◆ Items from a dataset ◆
++++++++++++++++++++
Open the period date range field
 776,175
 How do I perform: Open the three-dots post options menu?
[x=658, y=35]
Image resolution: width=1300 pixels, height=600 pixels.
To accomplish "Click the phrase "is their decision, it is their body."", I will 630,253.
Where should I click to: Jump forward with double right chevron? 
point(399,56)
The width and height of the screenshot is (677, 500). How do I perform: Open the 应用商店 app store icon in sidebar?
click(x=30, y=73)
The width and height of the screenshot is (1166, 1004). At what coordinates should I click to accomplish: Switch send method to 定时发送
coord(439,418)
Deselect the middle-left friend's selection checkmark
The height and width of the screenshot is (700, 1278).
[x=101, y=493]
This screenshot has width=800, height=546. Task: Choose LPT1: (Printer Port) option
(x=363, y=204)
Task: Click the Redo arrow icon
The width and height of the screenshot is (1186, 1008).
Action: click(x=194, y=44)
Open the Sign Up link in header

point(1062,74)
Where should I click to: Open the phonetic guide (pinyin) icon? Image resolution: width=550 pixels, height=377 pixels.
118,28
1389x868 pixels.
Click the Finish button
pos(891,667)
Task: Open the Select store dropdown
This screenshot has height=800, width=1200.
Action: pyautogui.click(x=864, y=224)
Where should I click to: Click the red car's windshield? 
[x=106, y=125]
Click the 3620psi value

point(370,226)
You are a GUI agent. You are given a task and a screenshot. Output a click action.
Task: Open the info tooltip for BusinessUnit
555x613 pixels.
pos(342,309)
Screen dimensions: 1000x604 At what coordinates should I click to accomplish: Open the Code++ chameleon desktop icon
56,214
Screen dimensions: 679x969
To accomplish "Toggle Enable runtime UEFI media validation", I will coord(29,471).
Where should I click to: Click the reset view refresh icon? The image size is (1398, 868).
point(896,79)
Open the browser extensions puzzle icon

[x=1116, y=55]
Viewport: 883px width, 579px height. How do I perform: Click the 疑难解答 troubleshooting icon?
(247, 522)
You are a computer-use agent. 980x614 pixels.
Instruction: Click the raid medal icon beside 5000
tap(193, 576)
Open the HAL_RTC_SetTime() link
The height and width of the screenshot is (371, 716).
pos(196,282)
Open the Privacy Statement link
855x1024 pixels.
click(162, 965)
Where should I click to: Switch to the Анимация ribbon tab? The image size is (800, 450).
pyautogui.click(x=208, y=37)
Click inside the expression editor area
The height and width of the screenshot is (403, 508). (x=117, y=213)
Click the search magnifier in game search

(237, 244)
++++++++++++++++++++
◆ What this task involves ◆
Reproduce the items verbatim, starting at the line that contains "Viewport: 883px width, 579px" and continuing through the final item, with both ends included.

◆ Answer to the problem ◆
Viewport: 883px width, 579px height. How do I perform: Click the 疑难解答 troubleshooting icon?
(247, 522)
You are a computer-use agent. 980x614 pixels.
Instruction: Click the raid medal icon beside 5000
tap(193, 576)
Open the HAL_RTC_SetTime() link
The height and width of the screenshot is (371, 716).
pos(196,282)
Open the Privacy Statement link
855x1024 pixels.
click(162, 965)
Where should I click to: Switch to the Анимация ribbon tab? The image size is (800, 450).
pyautogui.click(x=208, y=37)
Click inside the expression editor area
The height and width of the screenshot is (403, 508). (x=117, y=213)
Click the search magnifier in game search

(237, 244)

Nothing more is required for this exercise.